Malgré ses oreilles bourdonnantes et sa vue troublée de larmes, elle perçut enfin la présence de cet être étrange. Elle n’en fut pas étonnée. C’était sûrement lui le responsable de cette séance de torture. Il était accroupi près d’elle. Il tendit les bras, cueillit quelque chose entre ses cuisses, une chose vagissante, remuant légèrement. Elle ne voulut pas regarder.

— Tu as bien travaillé, jubilait-il. Comme tu es beau, mon fils ! Et si puissant !

Tout s’obscurcit un moment. Elle sombra dans l’inconscience. Pas longtemps. Une crampe revint la torturer. Moins forte, mais qui l’obligea à pousser encore. Un bruit mouillé, une chose flasque, inerte, chuta doucement. Le sang collait sur sa peau.

Elle fixait la créature, ce démon qui avait joué avec elle, s’était servi d’elle. Tremblante de froid, de souffrance, elle n’avait plus peur. Bien qu’avachi au sol, encore tendue pas la souffrance paralysant ses muscles, la tête tombant de côté, anéantie par l’épuisement, ses yeux et ses dents serrées, prêtes à mordre exprimaient sa rage, sa haine.

— Tu vas me tuer, je suppose, dit-elle, une veine de son coup palpitant sous sa peau.

— Oh non ! répondit-il, satisfait devant la chose geignante dans ses mains. Tu es encore utile.

Sur ce, il se rapprocha d’elle, s’accroupit à nouveau. Elle le voyait venir. Dans un suprême effort, elle se traîna vers l’arrière, à l’opposé de lui, s’écarta de la masse de chair sanguinolente entre ses jambes en s’aidant de ses coudes et de ses pieds. Mais elle était encore trop faible. Le garçon vint aussi à l’assaut, l’obligea à retirer ses vêtements du haut, imbibés de sueur. Elle tenta encore de fuir, se jeta sur le côté, ou plutôt tomba. En vain. La créature lui saisit la cheville, la tira vers lui et posa contre son sein la petite chose fragile qu’il tenait entre ses pattes. Elle évita de la regarder, ignorant son apparence. Un contact humide sur son téton. Elle voulut ruer, mais il se passa quelque chose qu’elle n’expliqua pas.

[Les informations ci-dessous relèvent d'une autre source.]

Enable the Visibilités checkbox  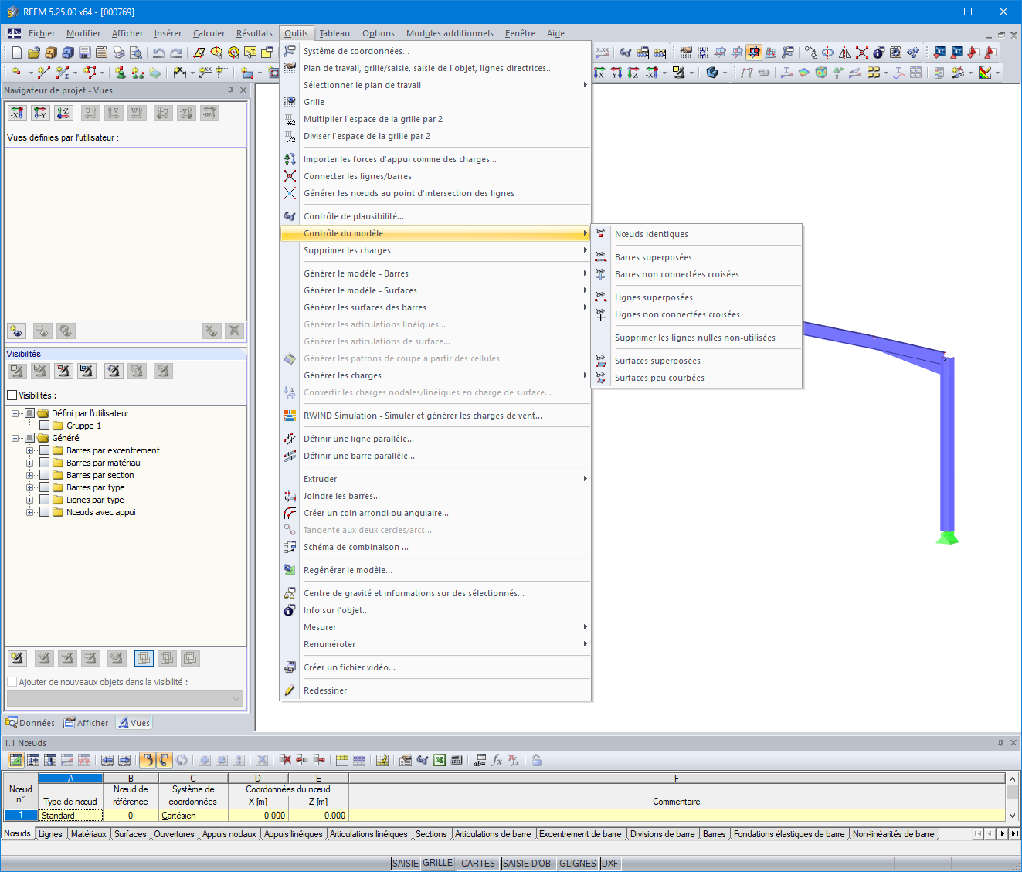13,395
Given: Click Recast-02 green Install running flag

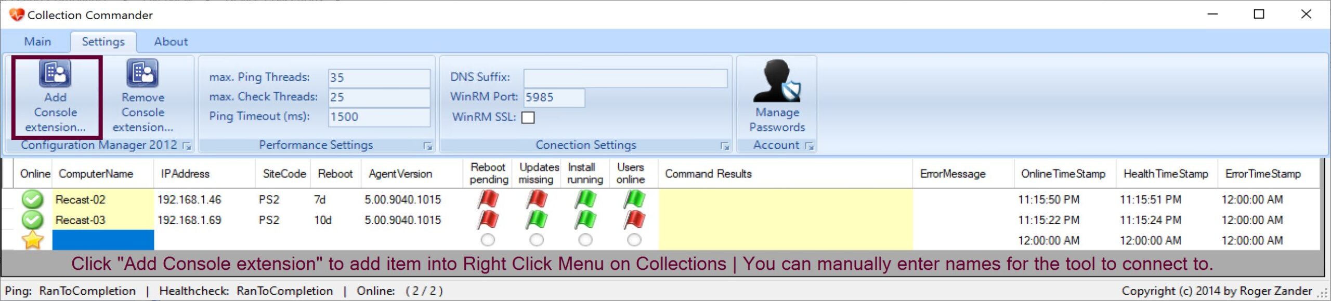Looking at the screenshot, I should pyautogui.click(x=585, y=200).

Lorsque les lèvres du petit être enveloppèrent son sein, sa première volonté fut de vouloir laisser éclater sa rage, mais ce fut comme si elle s’était freinée elle-même. Elle ressentit comme un énorme battement de cœur, puis une autre onde de choc, tout comme la précédente, partit de ce contact, traversa son corps, bloquant un instant sa respiration, puis se répandit elle ignora où. Elle laissa cela passer, attentive à la suite, inexplicablement intriguée.

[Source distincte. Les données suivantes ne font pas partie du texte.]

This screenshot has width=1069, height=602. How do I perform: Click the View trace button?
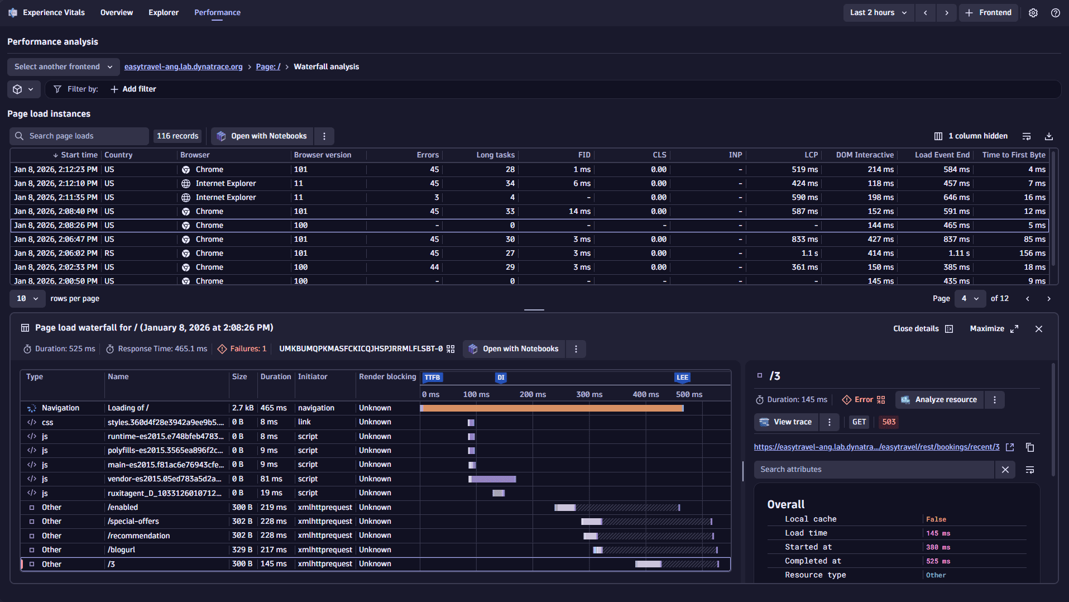pos(786,422)
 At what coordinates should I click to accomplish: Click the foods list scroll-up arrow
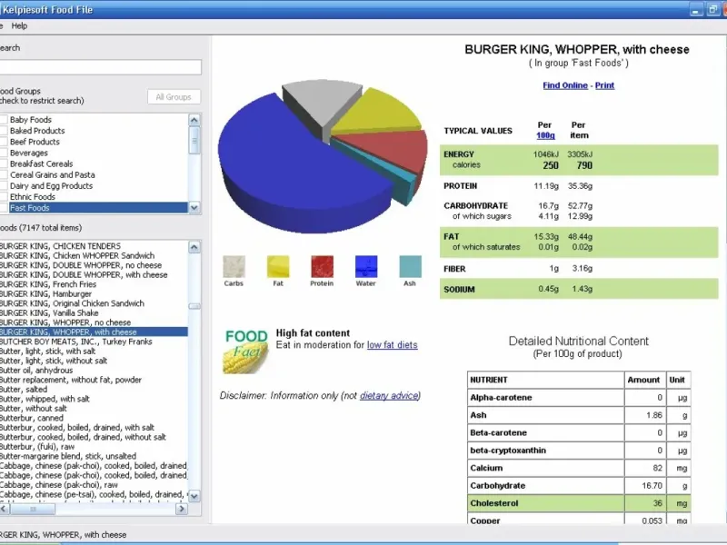click(194, 247)
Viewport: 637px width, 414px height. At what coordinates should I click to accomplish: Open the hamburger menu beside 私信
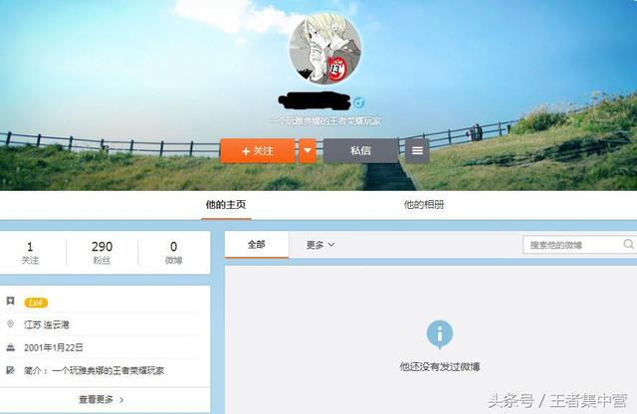[x=417, y=151]
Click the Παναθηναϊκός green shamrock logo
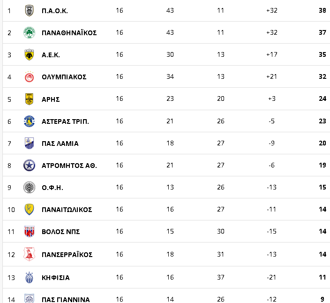The image size is (330, 303). (x=29, y=33)
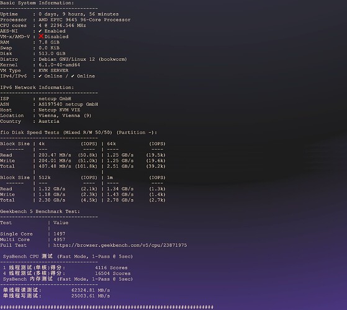Click the 512k total 2.30 GB/s value
This screenshot has width=347, height=310.
(52, 200)
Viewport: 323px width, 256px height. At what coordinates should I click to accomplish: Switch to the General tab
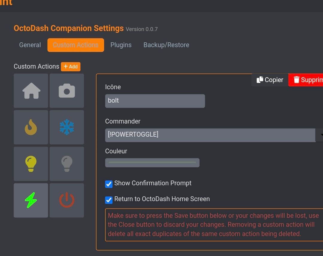(30, 45)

Une douce chaleur, fragile, contre sa peau. Son bras s’ouvrit instinctivement pour mieux l’installer. Son cœur battait fort, et elle s’efforça d’apaiser les grandes inspirations qui la dominaient encore.

Plus aucune larme ne sortait de ses yeux, cependant elle ne voulait toujours pas les abaisser vers ce qui se tenait contre elle, ce qui prenait le lait produit pas son corps, alors que ses jambes étaient encore souillées, écœurées d’elle-même par ce qui était sorti au milieu du sang et de la souffrance, fruit d’une créature impie, d’un démon impitoyable. Elle s’attendait à ce que ce petit être la morde, logique pour le fruit d’un démon, mais rien de tel, juste ce contact si délicat qui, tel un étrange sortilège, la coinçait entre l’envie de l’étouffer et de le protéger.

Un autre fléau se joignit à la partie, interrompant cette curieuse parenthèse. Dans son crâne, ça lançait, ça tapait. Elle ferma les yeux, oblitéra tout ce qui se passait autour et sur elle, séparant sa conscience de son corps.